O dia da inauguração foi um acontecimento.
Uma verdadeira procissão se encaminhou para lá, todos
queriam conhecer o médico, Doutor Francisco das Chagas, ou como ele mesmo se intitulava,
Doutor Chicão.
O Zenon foi com seu trio de forró, teve cachorro-quente,
pipoca e distribuição de Cibalena.
Doutor Chicão era um homem alto, forte, jovem, estilo bonachão,
gostava de conversar e contar piadas, conquistou todos nós.
Miltinho e eu, demoramos alguns dias para conhecê-lo, até
Miltinho furar o pé em um prego nas caixas de banana do Mané Bananeiro.
A mãe de Miltinho correu para levá-lo ao ambulatório e
eu, claro, também fui com eles.
Quando entramos no ambulatório, ficamos um pouco decepcionados,
a gente achava que seria igual a um hospital, igual aos das novelas, com
enfermeiras bonitas e tudo o mais, era só a casinha da Dona Valda que foi
adaptada para ser o ambulatório. Mas era bacana!
- O que aconteceu meu rapaz? -Doutor Chicão,
sorridente, perguntou para Miltinho.
- Furei o pé no prego do Mané!
Enquanto o médico fazia o curativo eu olhava o seu gabinete.
Não havia muita coisa ali. O que realmente me chamou a atenção foi uma grande
seringa com uma agulha enorme, um taco de sinuca e uma chuteira suja de barro,
que ficavam no balcão, atrás da cadeira.
Ao reparar minha surpresa, o Doutor falou sorrindo
- Essa é a seringa da sorte e ninguém escapa dela.
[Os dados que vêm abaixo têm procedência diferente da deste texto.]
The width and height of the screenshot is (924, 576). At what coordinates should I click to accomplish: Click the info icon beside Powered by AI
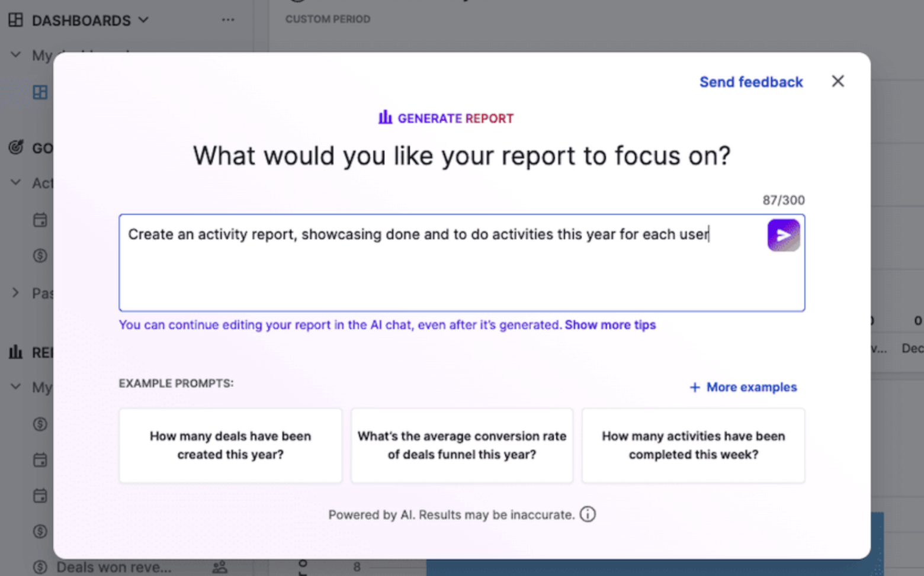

Doutor Chicão só abria o ambulatório às sextas-feiras,
durante o resto da semana, trabalhava em outros hospitais, nós, do bairro, ele
atendia de graça. Doutor Chicão tratava de qualquer doença, resfriado, caganeira,
pano branco, vertigem, hemorroidas e tirava lombrigas da bunda das crianças com
papel higiênico. Até hoje, lembro do filho do Tomé de Lúcia, correndo com uma lombriga
pendurada na bunda e Doutor Chicão correndo atrás dele para puxar.
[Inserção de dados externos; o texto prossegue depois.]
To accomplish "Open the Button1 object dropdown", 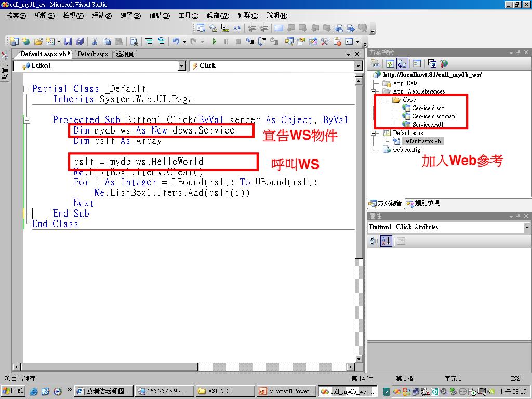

Toda sexta-feira, quinze para às seis da tarde, ele
olhava o relógio e gritava lá de dentro do gabinete:
- Todo mundo pra casa! Tenho compromisso no Bar de
Ceará, sinuca, cerveja e mocotó me esperam! Até semana que vem!
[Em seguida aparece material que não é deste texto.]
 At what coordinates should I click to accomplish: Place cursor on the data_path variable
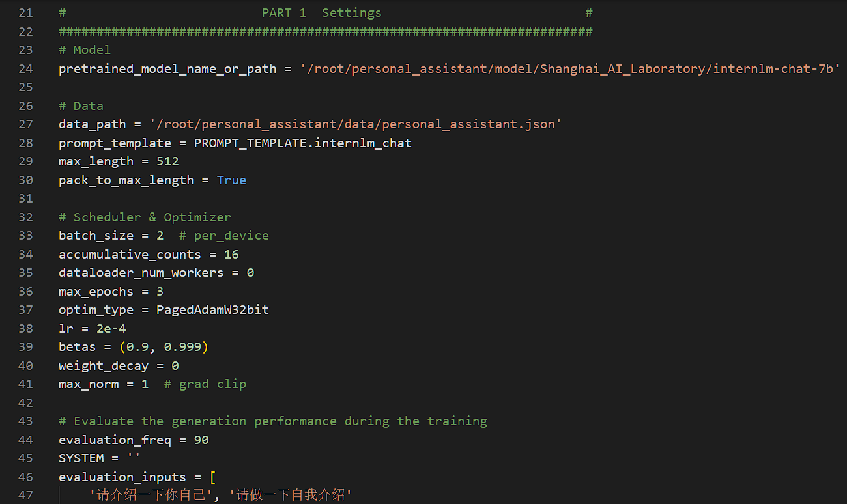click(92, 124)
Quando alguém reclamava, ele saía do gabinete com sua
seringa da sorte e falava bem alto:
-Dona Mariquinha! Benzetacil pra todo mundo!
Era aquela correria porta afora.
Aos domingos, Doutor Chicão jogava no time do Nacional
Futebol Clube. Era um zagueiro bruto, perna-de pau, suas únicas especialidades
em campo eram, fazer pênalti e gol contra. Doutor Chicão não tinha piedade dos
atacantes do time adversário e quando dava uma “entrada “mais dura e o pobre do
adversário reclamava ele logo gritava:
- Se ficar reclamando, vai ter Benzetacil 1.200 na
sexta-feira!
O coitado do jogador adversário, com a canela toda
ralada, diante de tamanha ameaça, abaixava a cabeça e lhe pedia desculpas.
Depois de algum tempo, Miltinho me chamou a atenção
para um fato curioso e que se tornaria corriqueiro:
- Marquinhos, você já percebeu que todo mundo que
entra no gabinete do doutor sempre sai com a bunda doendo e a perna dura?
-Sim, eu sei.
-Porque será que só a Maria do Bundão é a única que
sai sorrindo?
Maria do Bundão era na verdade, Maria do Rosário, por
motivos óbvios, nós lhe demos esse carinhoso apelido, mas ela não sabia, ou
fingia não saber. O que importa mesmo é que ela era linda, a moça mais bonita
do bairro, sempre sorridente, simpática, educada. Maria do Rosário era fonte de
inspiração para todos os marmanjos do bairro. Era nossa musa.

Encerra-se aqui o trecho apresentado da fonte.